[[ Recorded information open ]]

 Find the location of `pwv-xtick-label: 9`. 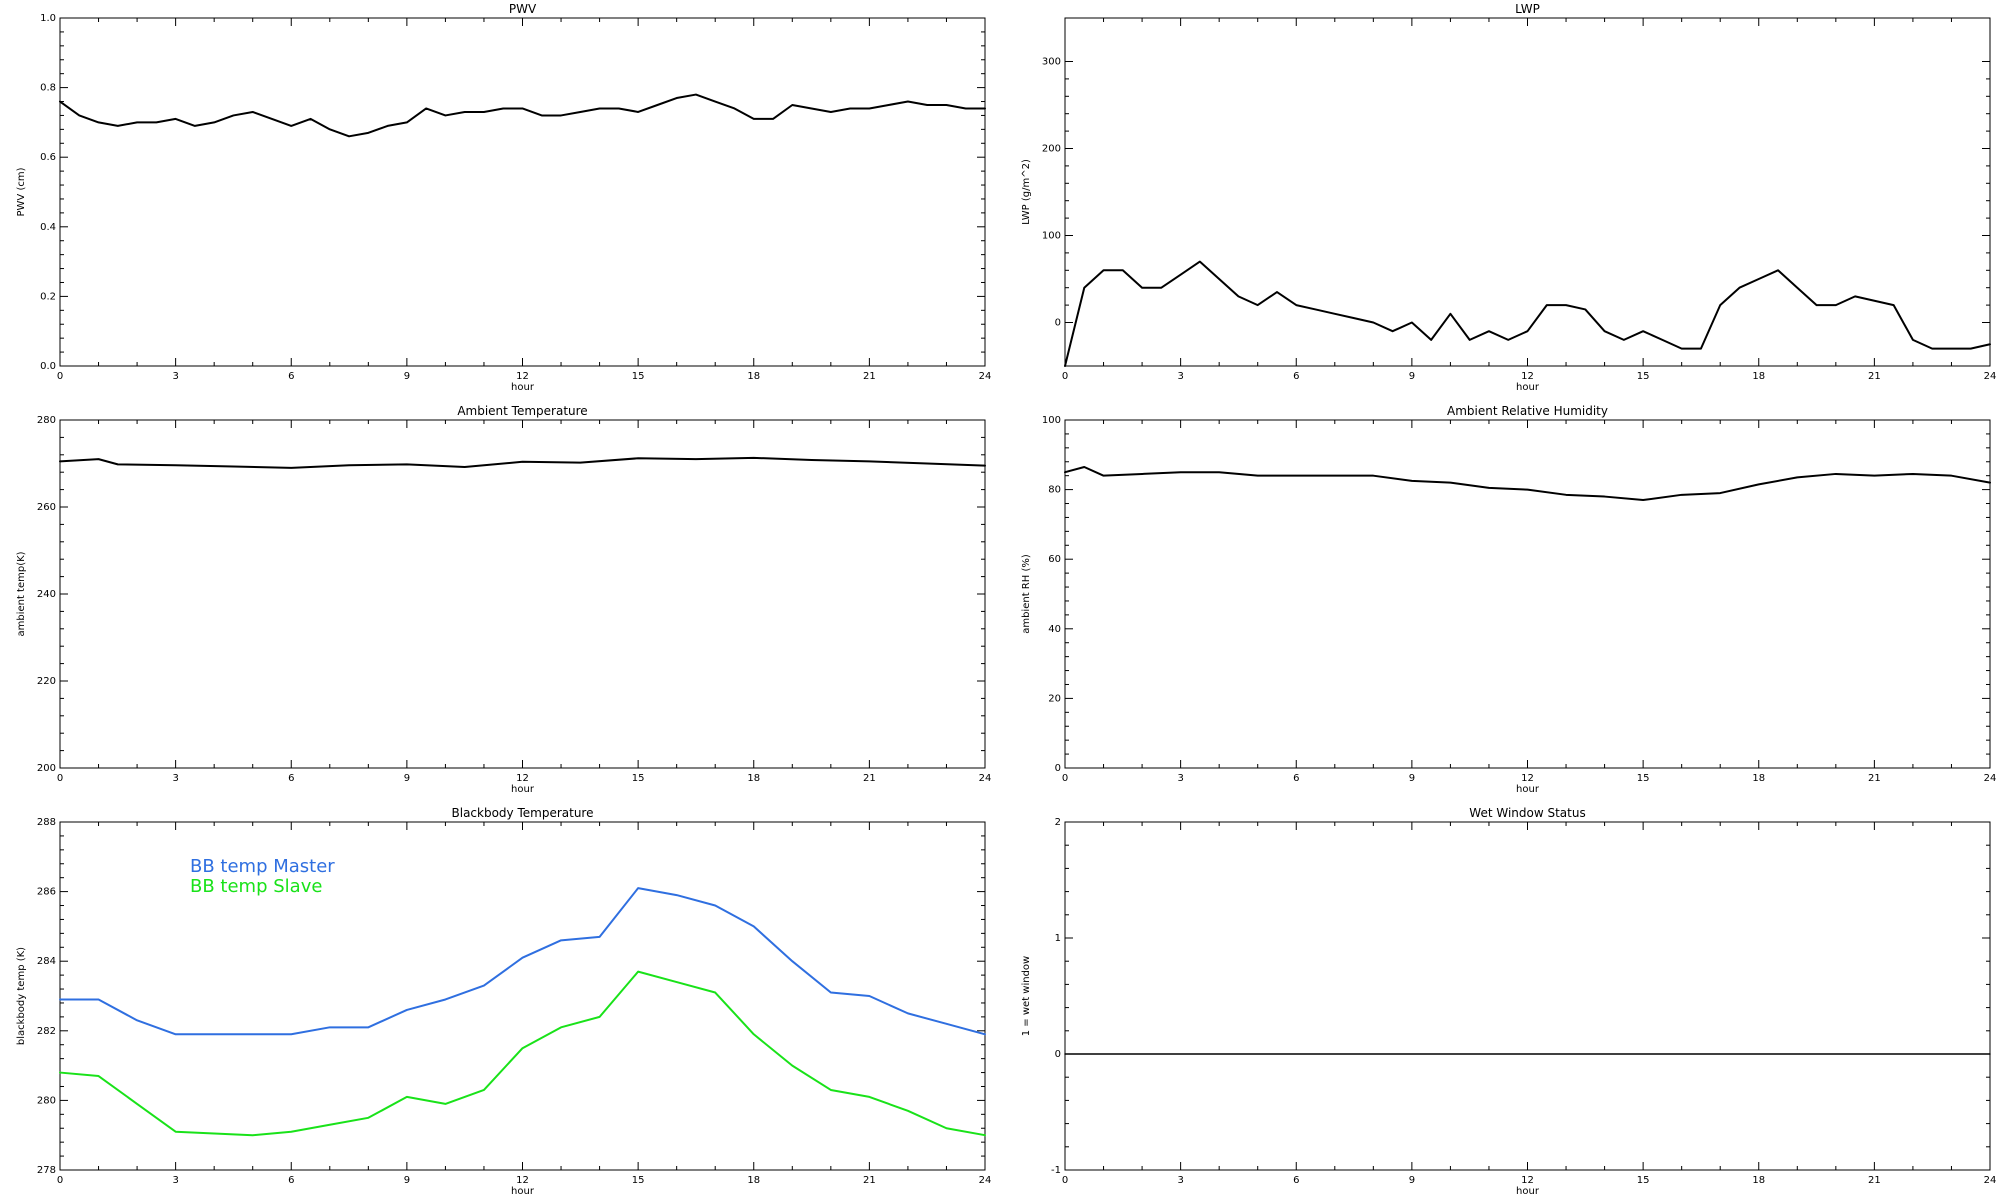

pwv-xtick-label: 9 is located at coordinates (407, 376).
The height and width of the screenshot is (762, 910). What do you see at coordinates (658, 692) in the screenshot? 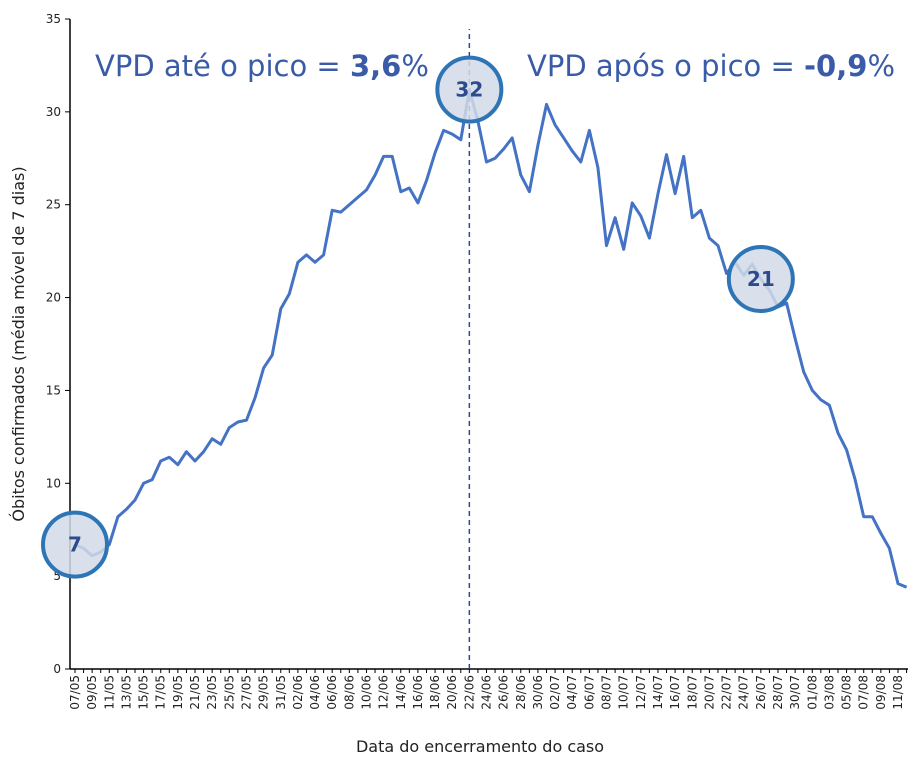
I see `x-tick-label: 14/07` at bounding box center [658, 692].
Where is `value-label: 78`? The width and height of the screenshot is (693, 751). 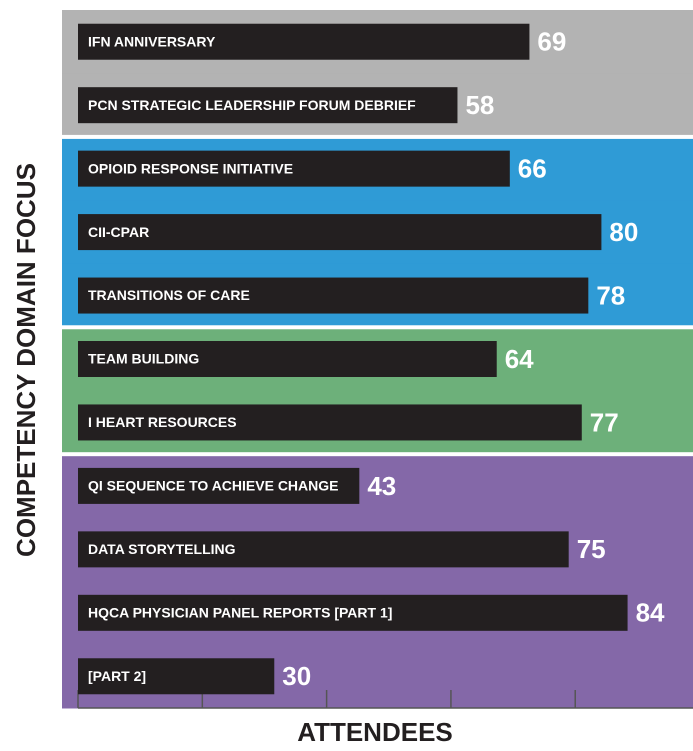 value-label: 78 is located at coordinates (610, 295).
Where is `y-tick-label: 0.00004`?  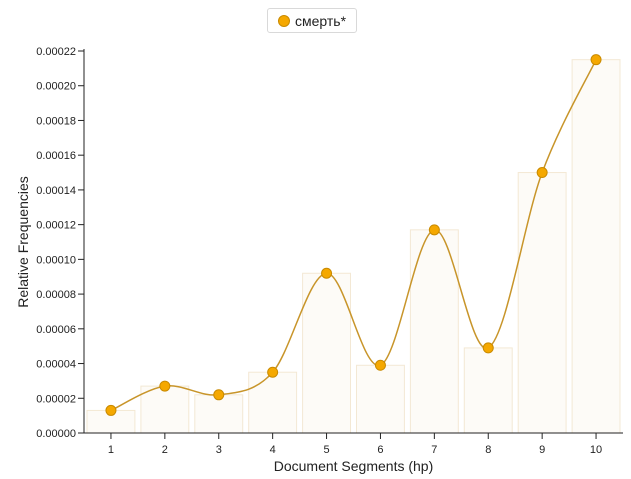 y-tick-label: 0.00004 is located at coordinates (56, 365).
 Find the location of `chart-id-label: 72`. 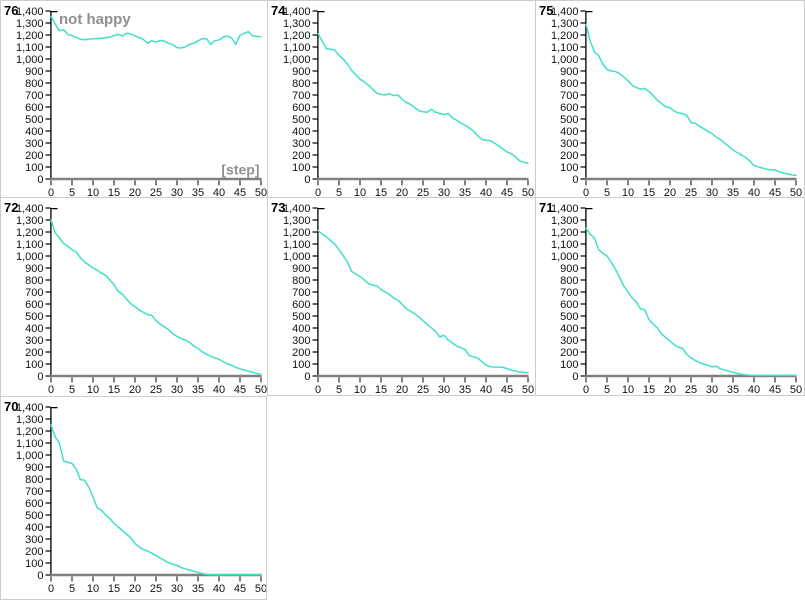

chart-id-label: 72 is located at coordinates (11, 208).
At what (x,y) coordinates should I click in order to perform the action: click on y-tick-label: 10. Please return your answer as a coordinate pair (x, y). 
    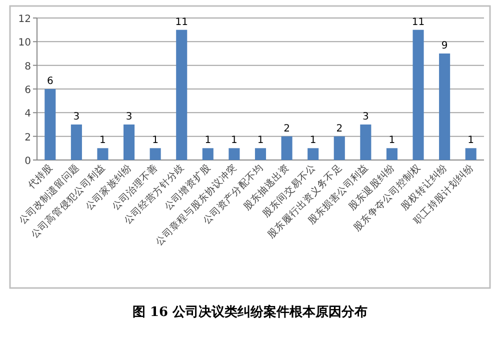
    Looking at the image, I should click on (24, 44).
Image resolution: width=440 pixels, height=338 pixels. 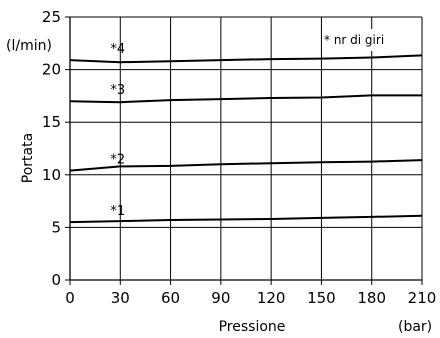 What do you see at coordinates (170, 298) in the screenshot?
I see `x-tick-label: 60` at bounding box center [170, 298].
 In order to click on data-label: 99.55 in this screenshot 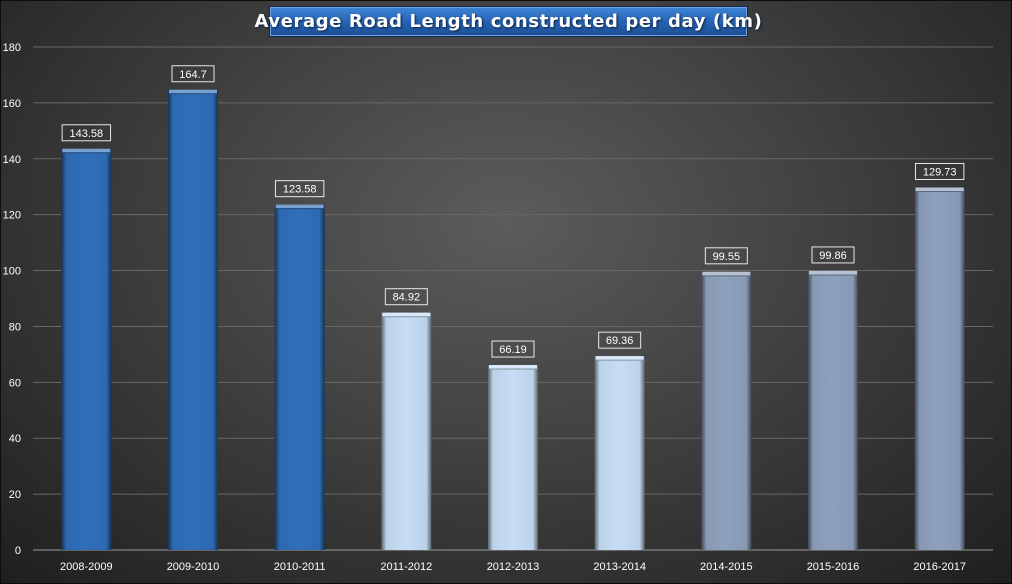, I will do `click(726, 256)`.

[[ Recorded information closed ]]

Copy the entries word for word, starting at the top and stopping after the line that contains "center [658, 692].". Include that line and leave out the pictures.

 Find the location of `pwv-xtick-label: 9`. 

pwv-xtick-label: 9 is located at coordinates (407, 376).
The height and width of the screenshot is (762, 910). What do you see at coordinates (658, 692) in the screenshot? 
I see `x-tick-label: 14/07` at bounding box center [658, 692].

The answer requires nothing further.